Under Federal Rule of Civil Procedure 12(b)(6), a complaint may be dismissed for "failure to state a claim upon which relief can be granted." Fed. R. Civ. P. 12(b)(6). When reviewing a motion to dismiss on the pleadings, courts "accept all factual allegations as true, construe the complaint in the light most favorable to the plaintiff, and determine whether, under any reasonable reading of the complaint, the plaintiff may be entitled to relief." Phillips v. Cty. of Allegheny, 515 F.3d 224, 233 (3d Cir. 2008) (quotations omitted). Under such a standard, the factual allegations set forth in a complaint "must be enough to raise a right to relief above the speculative level." Bell Atlantic Corp. v. Twombly, 550 U.S. 544, 555 (2007). Indeed, "the tenet that a court must accept as true all of the allegations contained in a complaint is inapplicable to legal conclusions." Ashcroft v. Iqbal, 556 U.S. 662, 678 (2009). "[A] complaint must do more than allege the plaintiff's entitlement to relief. A complaint has to 'show' such an entitlement with its facts." Fowler v. UPMC Shadyside, 578 F.3d 203, 211 (3d Cir. 2009).

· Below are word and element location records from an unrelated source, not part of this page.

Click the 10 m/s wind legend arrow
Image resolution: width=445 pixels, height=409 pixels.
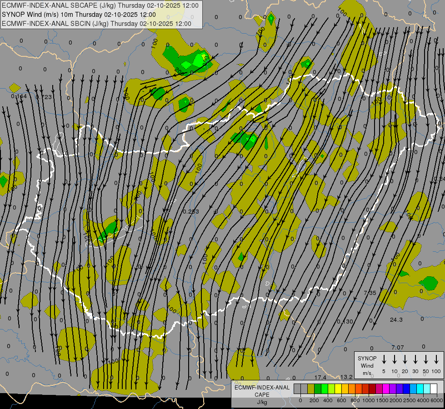coord(395,359)
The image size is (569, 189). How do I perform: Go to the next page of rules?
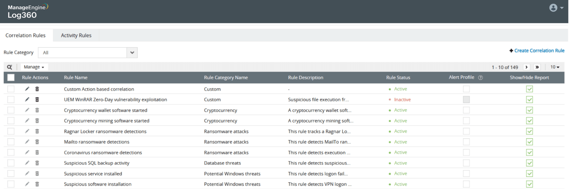point(526,67)
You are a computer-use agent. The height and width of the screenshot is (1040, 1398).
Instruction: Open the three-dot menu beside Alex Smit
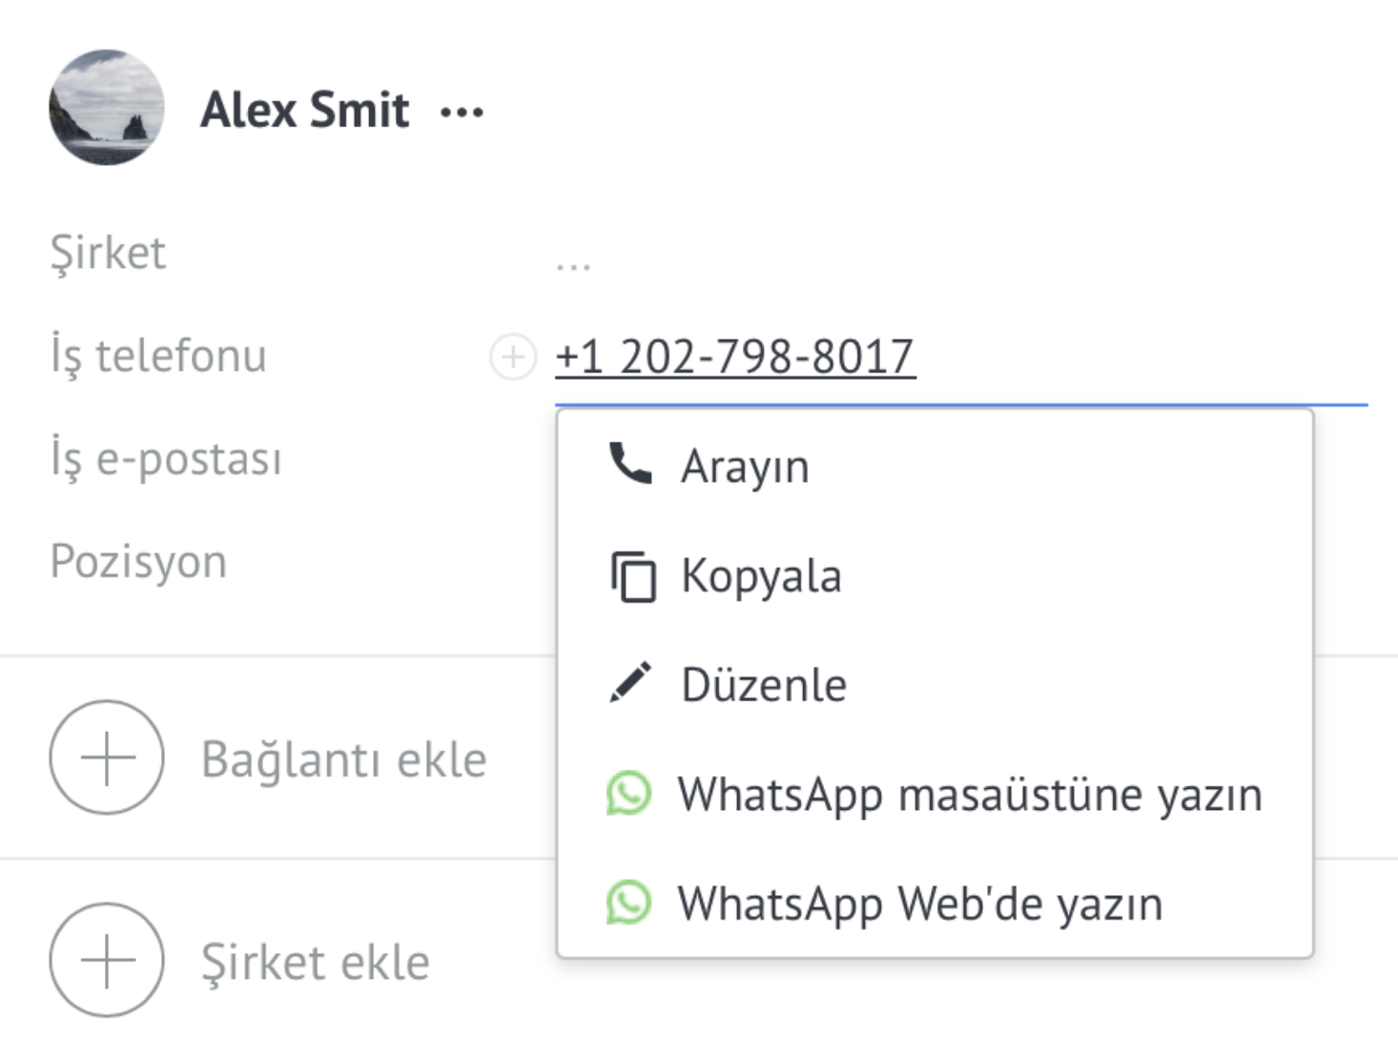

However, Rule 12(b)(6) only requires a "short and plain statement of the claim showing that the pleader is entitled to relief" in order to "give the defendant fair notice of what the . . . claim is and the grounds upon which it rests." Twombly, 550 U.S. at 555. The complaint must include "enough factual matter (taken as true) to suggest the required element. This does not impose a probability requirement at the pleading stage, but instead simply calls for enough facts to raise a reasonable expectation that discovery will reveal evidence of the necessary element." Phillips, 515 F.3d at 234 (citation and quotations omitted); Covington v. Int'l Ass'n of Approved Basketball Officials, 710 F.3d 114, 118 (3d Cir. 2013) ("[A] claimant does not have to set out in detail the facts upon which he bases his claim. The pleading standard is not akin to a probability requirement; to survive a motion to dismiss, a complaint merely has to state a plausible claim for relief." (citation and quotations omitted)).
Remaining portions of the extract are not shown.